Abstract
Background: The COVID-19 pandemic imposed substantial challenges on healthcare workers (HCWs), leading to the reallocation and reprioritisation of resources, potentially elevating the risk of tuberculosis (TB) among them. This study, conducted in the Ekurhuleni Health District, aimed to assess TB risk among HCWs before and during the pandemic.
Methods: A total of 343 participants, predominantly females (81.1%) and mainly nurses (64.2%) completed the questionnaire. Descriptive analysis, multivariate logistic regression, and bivariate analysis were used to identify factors contributing to TB risk and their effects, with significance set at P <0.05.
Results: The findings indicated that HCWs' exposure to TB remained high, with 80.0% exposed before COVID-19 (2018 to 2019) and 79.0% during the pandemic (2020 to 2021). The study highlighted a significant association between resource reprioritisation and reallocation during the COVID-19 first wave and HCWs' TB exposure, χ2 (11) = 69.133, p < 0.05. Additionally, it was observed that the number of HCWs contracting TB decreased during and after the first COVID-19 wave. Patient TB diagnoses in 2020 to 2021 were identified as a predictive factor (OR = 10.38, p<0.001, 95% CI: 2.51 - 43.01) for the impact of resource reprioritisation and reallocation on HCWs' TB risk.

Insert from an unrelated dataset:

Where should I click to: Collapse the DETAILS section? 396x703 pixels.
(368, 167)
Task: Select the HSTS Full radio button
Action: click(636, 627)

Conclusion: This study underscores the persistent high risk of TB among HCWs in the Ekurhuleni Health District. Although resource reprioritisation during the initial COVID-19 wave was linked to increased HCW TB exposure, a subsequent decline in TB cases suggests improved infection control measures. Patient TB diagnoses emerged as a predictive factor in the impact of resource reallocation on HCWs' TB risk. Ongoing vigilance and comprehensive HCW protection measures are imperative.
Keywords: COVID-19, reprioritisation and reallocation of resources, TB exposure, TB Risk, infection prevention and control, occupational health.